バランスを崩して倒れ込みそうになった彼女の体を、条件反射で抱き留める。
そうだ、神坂レイは昨日足を怪我して……!
「足まだ治ってないんじゃん…!」
「静かにしてっ…私は大丈夫、とにかくここから離れないとアパート全体が危ない……っ」
「その足で逃げ切れるわけねーだろ!」
「さっきだって、逃げ切れたんだから…」
「それで悪化したんだろ間違いなく!」
「だけどっ……!」
「ヤダ絶っっ対離さねぇ!」
どうにかこうにかして俺の腕から離れようとする神坂レイを、これでもかという勢いで抱きしめる。

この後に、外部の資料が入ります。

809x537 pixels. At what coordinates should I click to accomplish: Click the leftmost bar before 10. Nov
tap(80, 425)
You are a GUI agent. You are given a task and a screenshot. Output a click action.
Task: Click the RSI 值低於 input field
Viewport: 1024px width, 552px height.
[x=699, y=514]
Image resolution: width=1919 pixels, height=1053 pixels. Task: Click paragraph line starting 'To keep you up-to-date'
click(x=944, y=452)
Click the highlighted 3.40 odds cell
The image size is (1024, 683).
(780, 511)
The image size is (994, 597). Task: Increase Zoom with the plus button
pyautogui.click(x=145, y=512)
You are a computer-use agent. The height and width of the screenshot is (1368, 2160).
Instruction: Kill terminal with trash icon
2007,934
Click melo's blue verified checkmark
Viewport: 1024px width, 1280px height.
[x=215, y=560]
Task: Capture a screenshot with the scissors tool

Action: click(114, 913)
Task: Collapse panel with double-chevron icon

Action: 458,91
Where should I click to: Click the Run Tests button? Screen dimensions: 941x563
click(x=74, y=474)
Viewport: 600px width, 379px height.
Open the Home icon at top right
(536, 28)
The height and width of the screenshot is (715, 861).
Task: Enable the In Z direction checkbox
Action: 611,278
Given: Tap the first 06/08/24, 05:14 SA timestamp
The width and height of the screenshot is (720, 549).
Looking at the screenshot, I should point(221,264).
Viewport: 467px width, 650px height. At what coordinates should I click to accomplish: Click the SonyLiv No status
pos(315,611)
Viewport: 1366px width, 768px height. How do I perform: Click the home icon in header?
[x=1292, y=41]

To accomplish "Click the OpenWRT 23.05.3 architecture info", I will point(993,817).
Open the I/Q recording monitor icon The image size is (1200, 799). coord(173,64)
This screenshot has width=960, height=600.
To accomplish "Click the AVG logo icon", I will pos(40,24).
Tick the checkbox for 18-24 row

これ以上傷が悪化したら困る。歩けなくなったりしたら俺泣く。絶対泣く。
何か、何か方法はないか!
神坂レイが歩かなくてよくて、逃げ切れる方法が……!
あるじゃねぇか。
「わかった、俺が抱えて行く」
「…………。え!?」
神坂レイが初めて驚愕の声を上げた瞬間だった。
ガバッと顔を上げて、パチクリと瞬きを繰り返している。
この状況下でも彼女の可愛さは破壊力パネェと言うかなんというか。